Good god, working and being busy is the worst thing. I love to sit down, set my desk up nicely and have some relaxed study time. There’s no greater indulgence than studying at a slow pace enjoying a cup of coffee and a pastry – but we all know that’s rarely the case. Rather you’ll always find yourself stuck running between academic work, busy court dates and social outings.
so much to do!!

On tumblr I’ve seen a few quick and dirty tips to get you through on the hyper busy times – but really those aren’t very sustainable. The best way to manage studying on the run is to prepare for the siege. Some of the most important ways to prepare is to trim off what isn’t necessary.

Removing the unnecessary;

When your life is busy it’s important to grab five minutes to go over what you really have on. It’s best to do this in that little bit of R&R time you get whenever. While it may be a bummer to lose some of your relax time to work I can guarantee you’ll be getting more chill time in the future.
Firstly, write out everything you do – even the little things like grocery shopping, taking out the trash and vacuuming. These tasks all eat up your time and you need to factor them in.
Some good ways to list out what you’re doing include;
-        Making a general dot point list

-        Using a weekly schedule to map out the time spent on each item

For this you can group together larger tasks like ‘household cleaning’, ‘week preparation’ and place them approximately where you’d do it. The idea is that you can see how much time is spent where.
Also factor in travel time, and preparation time. Things like packing your bag, finding the food and driving to work will add up. For example, if you have a five minute walk to the bus, a twenty minute bus drive and then a three minute walk to the office when you get off the bus, you spend 280 minutes per working week just travelling to and from work.'

Don't forget to save yourself
some time for treats!
Another positive method to try is to use a monthly planner to figure out where your appointments are and then combine it with your weekly general planner to see where you might lose extra time. Calculate the total amount of time you spend doing each activity. Just fill out the general plan and pair it with the weekly schedule to make sure that you cover all your bases.

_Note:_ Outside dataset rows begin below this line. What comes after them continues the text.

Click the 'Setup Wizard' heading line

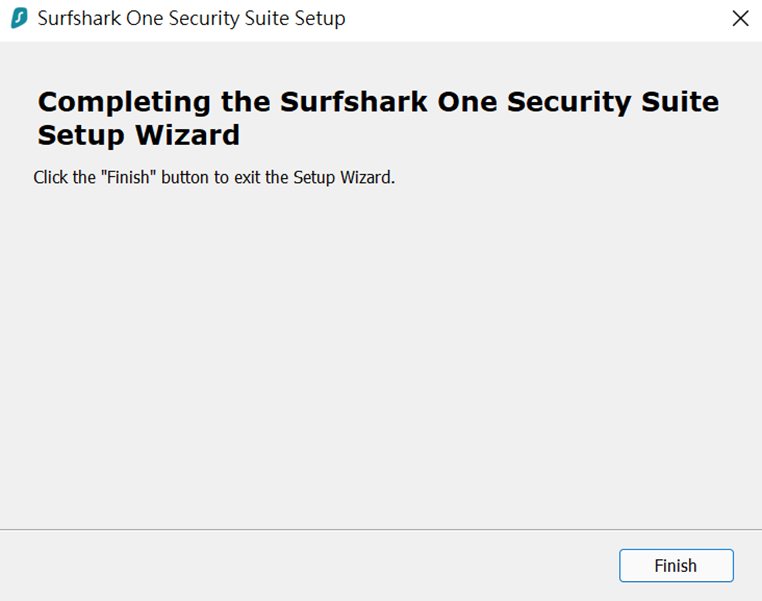point(139,135)
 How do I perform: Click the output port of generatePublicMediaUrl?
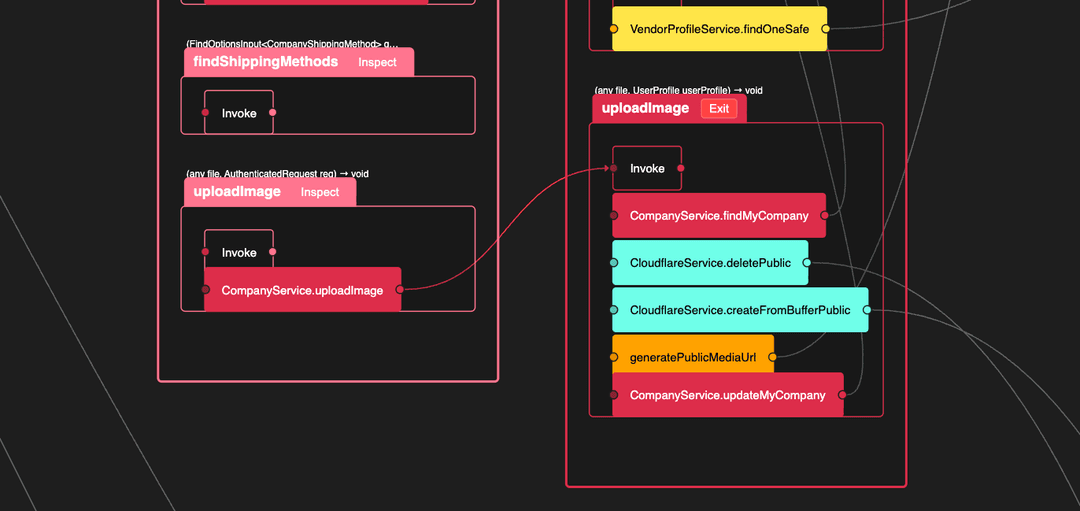pos(773,356)
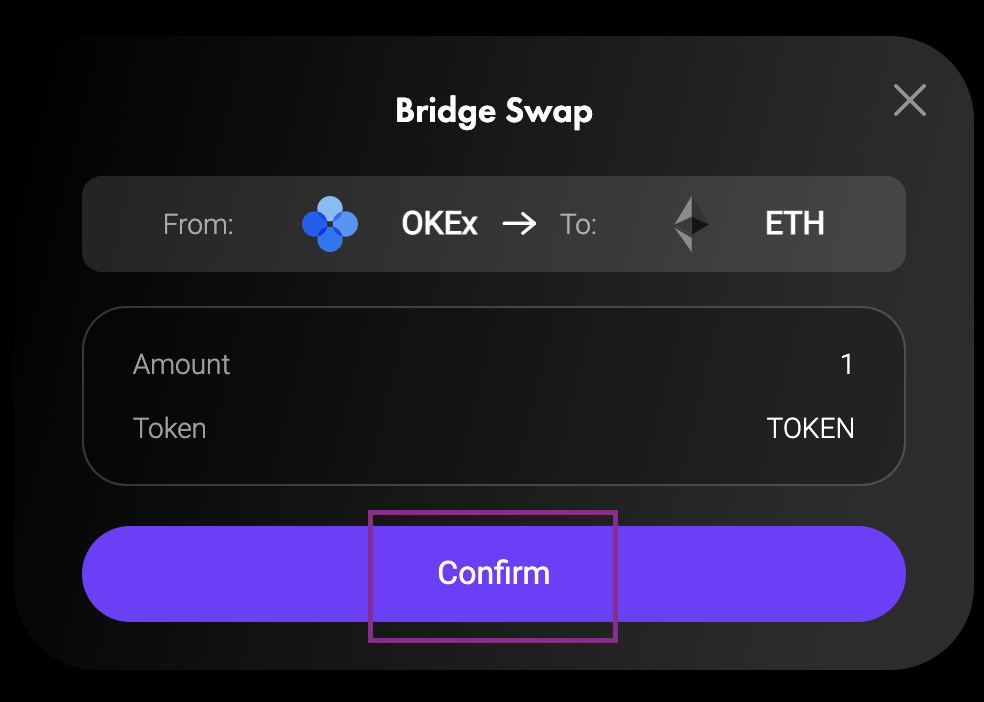984x702 pixels.
Task: Confirm the bridge swap
Action: 494,573
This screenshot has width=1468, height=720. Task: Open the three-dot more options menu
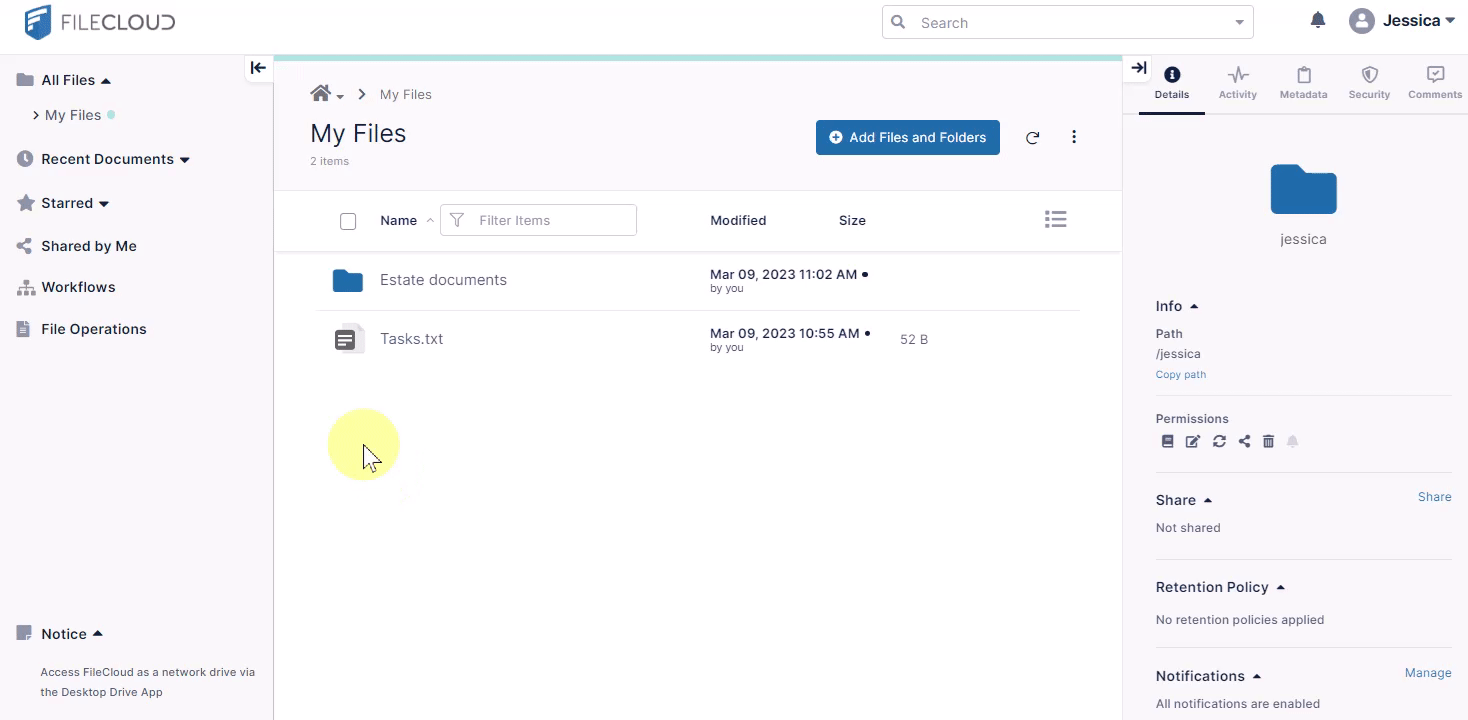[x=1074, y=137]
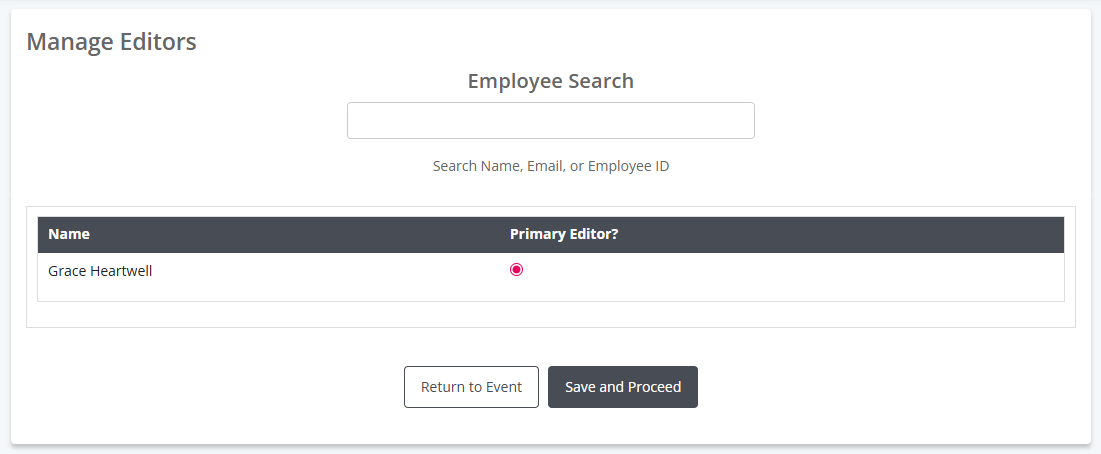The height and width of the screenshot is (454, 1101).
Task: Select the Grace Heartwell name cell
Action: [x=100, y=271]
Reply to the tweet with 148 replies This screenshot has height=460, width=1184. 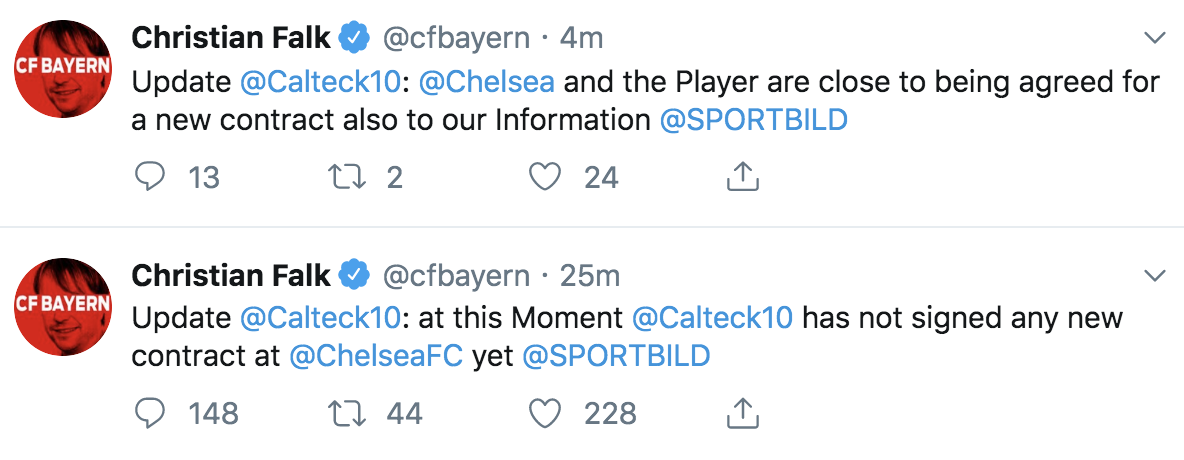pos(149,412)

Now that you know how you chisel away each minute of the day run through the list and figure out where you overspend your time. Think of it like a budget, you can only spend a certain amount of time in each area of your life. This apportionment will be different for everyone depending on your job, study, family and individual needs. However, my preferred break down looks like this;

(Worked out via, portions per day in a 24 hr cycle – using double amount of estimated time to allow for preparation and travel)
Exercise and Eating

These are basic categories of what I need to do in a day to ensure that I’m maintaining a balanced lifestyle. Using my schedule I often find that I’m overspending time in work or study areas and cutting back on sleep. This causes greater stress – and actually means that you’re working hard but less effectively.

Use your itemized dot point list above to assess which activities you’re doing in each category. When you’re struggling for time any activity that doesn’t contribute towards a ‘specific end goal’, needs to be cut.

End goals are things like;

1.      Maintain all relevant administrative records up to workable standard
This means don’t throw anything out you’ll need later and have it to a standard so that if you need it you could use it. It doesn’t have to be perfect but useable.
2.      Achieve goal 1
3.      Achieve goal 2
4.      Maintain work required not to fall behind in other areas

These are prioritized for a reason. While it is optimal not to fall behind in other areas, when you’re still learning to manage your time you may struggle to maintain number four, but always make sure that number one is followed – otherwise you can end up in a real tangle.

Keeping yourself on task

It goes without saying that even if you schedule your day, if you fail to follow it nothing is going to be resolved. It’s important then that whatever task you’re focusing on – you follow it entirely. Don’t let go of the task until you’re complete – because lots of half-finished tasks are an absolute nightmare.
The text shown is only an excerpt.